RECORD SET:
....................

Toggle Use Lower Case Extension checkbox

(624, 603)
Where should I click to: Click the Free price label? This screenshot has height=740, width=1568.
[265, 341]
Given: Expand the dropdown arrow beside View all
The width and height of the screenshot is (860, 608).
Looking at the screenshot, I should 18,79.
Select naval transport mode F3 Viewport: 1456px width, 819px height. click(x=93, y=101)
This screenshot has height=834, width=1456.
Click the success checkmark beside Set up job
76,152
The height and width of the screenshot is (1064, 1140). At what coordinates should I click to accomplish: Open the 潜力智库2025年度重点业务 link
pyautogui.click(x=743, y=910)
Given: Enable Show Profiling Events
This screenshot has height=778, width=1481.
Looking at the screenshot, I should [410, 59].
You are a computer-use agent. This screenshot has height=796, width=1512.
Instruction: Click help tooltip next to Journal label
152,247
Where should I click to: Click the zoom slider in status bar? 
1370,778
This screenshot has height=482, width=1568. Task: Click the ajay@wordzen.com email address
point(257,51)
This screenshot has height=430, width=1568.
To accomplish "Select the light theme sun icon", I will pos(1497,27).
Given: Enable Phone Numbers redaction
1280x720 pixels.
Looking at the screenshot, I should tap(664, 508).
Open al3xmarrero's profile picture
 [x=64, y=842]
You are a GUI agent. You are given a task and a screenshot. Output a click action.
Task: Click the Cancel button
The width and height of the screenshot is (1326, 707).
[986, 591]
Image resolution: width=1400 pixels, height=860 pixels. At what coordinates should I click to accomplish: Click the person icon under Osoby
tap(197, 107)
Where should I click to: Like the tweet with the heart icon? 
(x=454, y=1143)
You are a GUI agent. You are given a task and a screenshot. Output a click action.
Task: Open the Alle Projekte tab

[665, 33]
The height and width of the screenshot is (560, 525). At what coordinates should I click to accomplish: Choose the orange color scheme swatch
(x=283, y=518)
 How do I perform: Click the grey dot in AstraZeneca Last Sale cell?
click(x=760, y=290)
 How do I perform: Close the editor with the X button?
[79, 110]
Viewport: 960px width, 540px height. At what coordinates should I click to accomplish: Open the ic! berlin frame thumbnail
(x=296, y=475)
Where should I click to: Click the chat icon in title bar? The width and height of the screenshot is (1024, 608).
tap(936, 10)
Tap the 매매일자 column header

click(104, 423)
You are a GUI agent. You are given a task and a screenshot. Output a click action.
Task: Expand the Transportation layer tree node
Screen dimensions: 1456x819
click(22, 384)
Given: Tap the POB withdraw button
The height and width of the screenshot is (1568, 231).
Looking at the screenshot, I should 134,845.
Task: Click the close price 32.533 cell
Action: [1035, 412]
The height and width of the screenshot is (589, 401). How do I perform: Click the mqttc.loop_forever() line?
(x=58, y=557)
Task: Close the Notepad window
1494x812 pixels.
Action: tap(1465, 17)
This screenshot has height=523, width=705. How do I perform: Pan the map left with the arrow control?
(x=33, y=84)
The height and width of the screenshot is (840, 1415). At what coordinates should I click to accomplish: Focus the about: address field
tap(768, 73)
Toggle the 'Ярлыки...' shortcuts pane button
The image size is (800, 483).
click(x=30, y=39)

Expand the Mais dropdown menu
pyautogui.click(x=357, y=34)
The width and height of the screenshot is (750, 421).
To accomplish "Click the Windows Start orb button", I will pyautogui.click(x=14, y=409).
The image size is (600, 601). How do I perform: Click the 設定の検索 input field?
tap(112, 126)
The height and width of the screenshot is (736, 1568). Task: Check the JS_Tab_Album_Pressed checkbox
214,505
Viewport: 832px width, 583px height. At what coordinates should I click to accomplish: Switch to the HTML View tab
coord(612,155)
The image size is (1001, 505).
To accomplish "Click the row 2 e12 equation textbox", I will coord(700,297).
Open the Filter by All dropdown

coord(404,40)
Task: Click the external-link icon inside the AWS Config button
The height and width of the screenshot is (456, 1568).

....................

INSTRUCTION: Update the material above so that "tooltip" reads "hint" wherever it occurs, leaving every other word unchanged.

RESPONSE:
Toggle Use Lower Case Extension checkbox

(624, 603)
Where should I click to: Click the Free price label? This screenshot has height=740, width=1568.
[265, 341]
Given: Expand the dropdown arrow beside View all
The width and height of the screenshot is (860, 608).
Looking at the screenshot, I should 18,79.
Select naval transport mode F3 Viewport: 1456px width, 819px height. click(x=93, y=101)
This screenshot has height=834, width=1456.
Click the success checkmark beside Set up job
76,152
The height and width of the screenshot is (1064, 1140). At what coordinates should I click to accomplish: Open the 潜力智库2025年度重点业务 link
pyautogui.click(x=743, y=910)
Given: Enable Show Profiling Events
This screenshot has height=778, width=1481.
Looking at the screenshot, I should [410, 59].
You are a computer-use agent. This screenshot has height=796, width=1512.
Instruction: Click help hint next to Journal label
152,247
Where should I click to: Click the zoom slider in status bar? 
1370,778
This screenshot has height=482, width=1568. Task: Click the ajay@wordzen.com email address
point(257,51)
This screenshot has height=430, width=1568.
To accomplish "Select the light theme sun icon", I will pos(1497,27).
Given: Enable Phone Numbers redaction
1280x720 pixels.
Looking at the screenshot, I should tap(664, 508).
Open al3xmarrero's profile picture
 [x=64, y=842]
You are a GUI agent. You are given a task and a screenshot. Output a click action.
Task: Click the Cancel button
The width and height of the screenshot is (1326, 707).
[986, 591]
Image resolution: width=1400 pixels, height=860 pixels. At what coordinates should I click to accomplish: Click the person icon under Osoby
tap(197, 107)
Where should I click to: Like the tweet with the heart icon? 
(x=454, y=1143)
You are a GUI agent. You are given a task and a screenshot. Output a click action.
Task: Open the Alle Projekte tab

[665, 33]
The height and width of the screenshot is (560, 525). At what coordinates should I click to accomplish: Choose the orange color scheme swatch
(x=283, y=518)
 How do I perform: Click the grey dot in AstraZeneca Last Sale cell?
click(x=760, y=290)
 How do I perform: Close the editor with the X button?
[79, 110]
Viewport: 960px width, 540px height. At what coordinates should I click to accomplish: Open the ic! berlin frame thumbnail
(x=296, y=475)
Where should I click to: Click the chat icon in title bar? The width and height of the screenshot is (1024, 608).
tap(936, 10)
Tap the 매매일자 column header

click(104, 423)
You are a GUI agent. You are given a task and a screenshot. Output a click action.
Task: Expand the Transportation layer tree node
Screen dimensions: 1456x819
click(22, 384)
Given: Tap the POB withdraw button
The height and width of the screenshot is (1568, 231).
Looking at the screenshot, I should 134,845.
Task: Click the close price 32.533 cell
Action: [1035, 412]
The height and width of the screenshot is (589, 401). How do I perform: Click the mqttc.loop_forever() line?
(x=58, y=557)
Task: Close the Notepad window
1494x812 pixels.
Action: tap(1465, 17)
This screenshot has height=523, width=705. How do I perform: Pan the map left with the arrow control?
(x=33, y=84)
The height and width of the screenshot is (840, 1415). At what coordinates should I click to accomplish: Focus the about: address field
tap(768, 73)
Toggle the 'Ярлыки...' shortcuts pane button
The image size is (800, 483).
click(x=30, y=39)

Expand the Mais dropdown menu
pyautogui.click(x=357, y=34)
The width and height of the screenshot is (750, 421).
To accomplish "Click the Windows Start orb button", I will pyautogui.click(x=14, y=409).
The image size is (600, 601). How do I perform: Click the 設定の検索 input field?
tap(112, 126)
The height and width of the screenshot is (736, 1568). Task: Check the JS_Tab_Album_Pressed checkbox
214,505
Viewport: 832px width, 583px height. At what coordinates should I click to accomplish: Switch to the HTML View tab
coord(612,155)
The image size is (1001, 505).
To accomplish "Click the row 2 e12 equation textbox", I will coord(700,297).
Open the Filter by All dropdown

coord(404,40)
Task: Click the external-link icon inside the AWS Config button
The height and width of the screenshot is (456, 1568).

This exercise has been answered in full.